Investor sentiment is being buoyed by a generally well-received first-quarter corporate earnings season and hopes that structural growth for many big technology companies — such as Facebook, Google, Amazon — can continue to power aggregate profits. The tech-heavy Nasdaq Composite closed on Monday in virgin territory having gained 13.2 per cent already in 2017.

Equities

Many European bourses are returning from a long weekend in an upbeat mood following Wall Street’s latest gains. The Stoxx 600 is up 0.2 per cent as banks, insurers and the energy sector, helped by BP’s results, find favour.

Asia was more mixed. Japan’s Topix rose 0.7 per cent, as exporters were helped by a weakening yen, while Australia’s S&P/ASX 200 was down 0.1 per cent owing to a bad day for the banks after ANZ Banking Group reported a half-year profit that missed analysts’ expectations.

South Korea’s Kospi shrugged off tensions with the North and was eyeing a record high with a gain of as much as 1.1 per cent to 2,229.7 in morning trade, before paring its advance to 0.7 per cent. After returning from a long weekend, Hong Kong’s Hang Seng was flat and China’s Shanghai Composite lost 0.4 per cent amid lingering concerns about a regulatory clampdown on speculative trading.

Forex

The dollar index, a measure of the US currency against a basket of global peers, is barely changed at 99.09, continuing to wallow in the wake of Friday’s disappointing US gross domestic product data for the March quarter and Monday’s news of weak manufacturing activity in April.

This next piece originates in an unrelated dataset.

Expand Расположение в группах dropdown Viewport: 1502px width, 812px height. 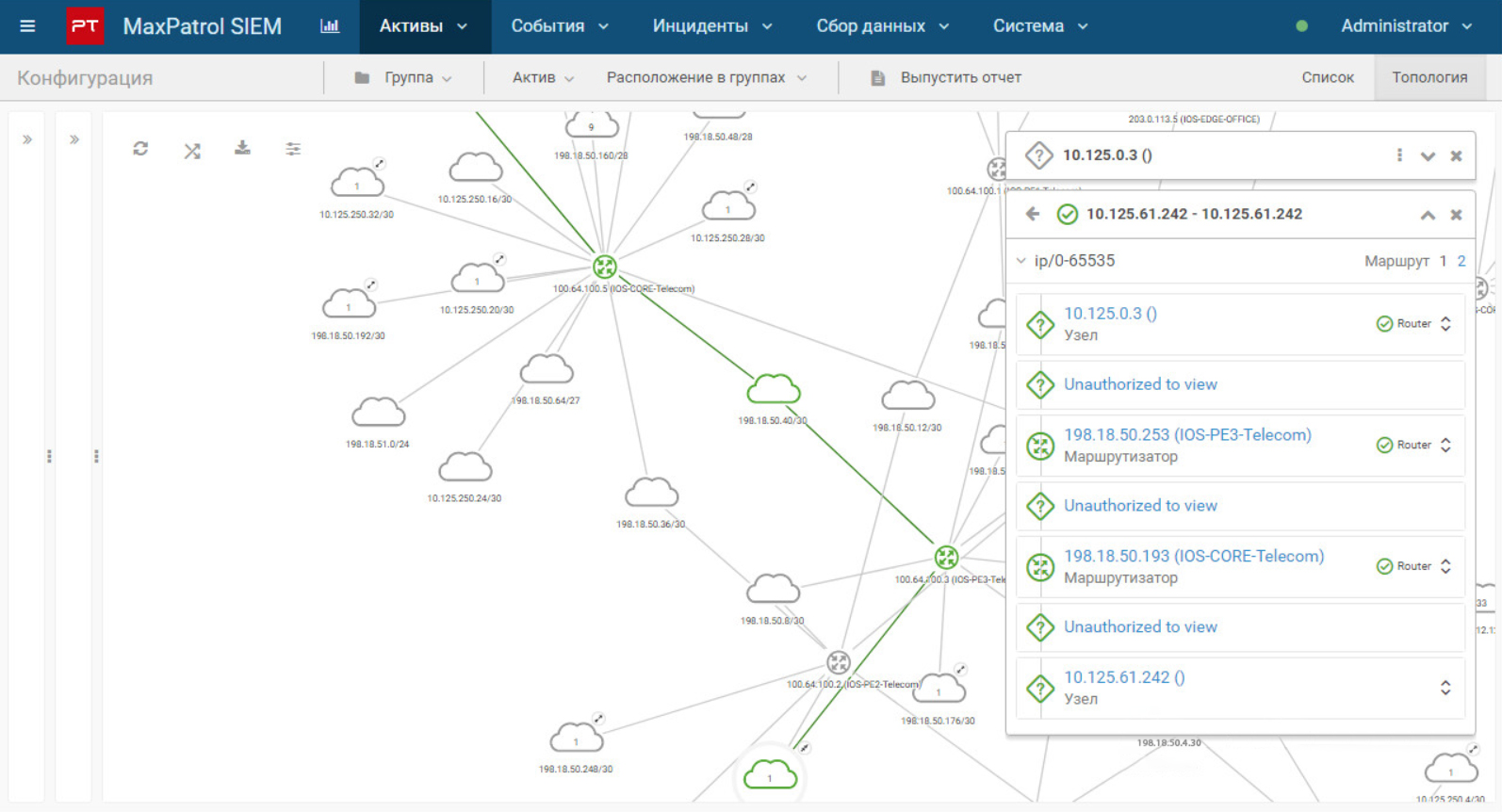(x=707, y=77)

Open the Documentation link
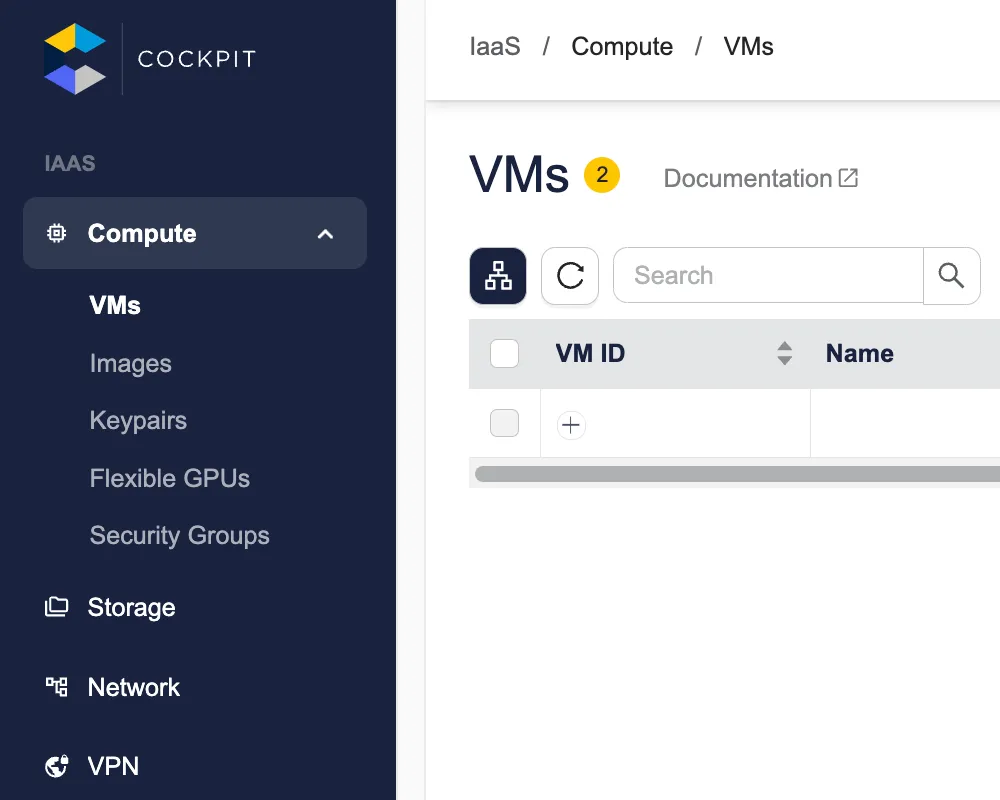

The euro is up 0.1 per cent to $1.0912 and benchmark German Bund yields are less than one basis point firmer at 0.33 per cent, ahead of manufacturing activity surveys due for release on Tuesday. Sterling is down 0.1 per cent to $1.2873 and benchmark gilt yields are steady at 1.09 per cent as traders absorb the latest Brexit developments.

The Japanese yen is down 0.2 per cent to ¥112.09 per dollar, near to its weakest level in six weeks as easing risk aversion reduces demands for perceived havens. The Australian dollar is up 0.2 per cent against its US counterpart after the central bank left monetary policy unchanged and delivered fairly upbeat commentary on economic conditions.

Fixed income

US Treasuries are trading cautiously ahead of the Federal Reserve’s monetary policy decision on Wednesday, and the monthly non-farm payrolls report on Friday. The US 10-year yield is a fraction of a basis point softer at 2.32 per cent, while the more policy-sensitive 2-year yield is also barely changed at 1.28 per cent.

Commodities

Oil prices are continuing to slide as investors fret about rising supply. Brent crude, the international benchmark, is down 0.3 per cent to $51.39 a barrel, while West Texas Intermediate, the main US contract, is slipping 0.4 per cent to $48.66.

Gold is up less than $1 to $1,258 an ounce.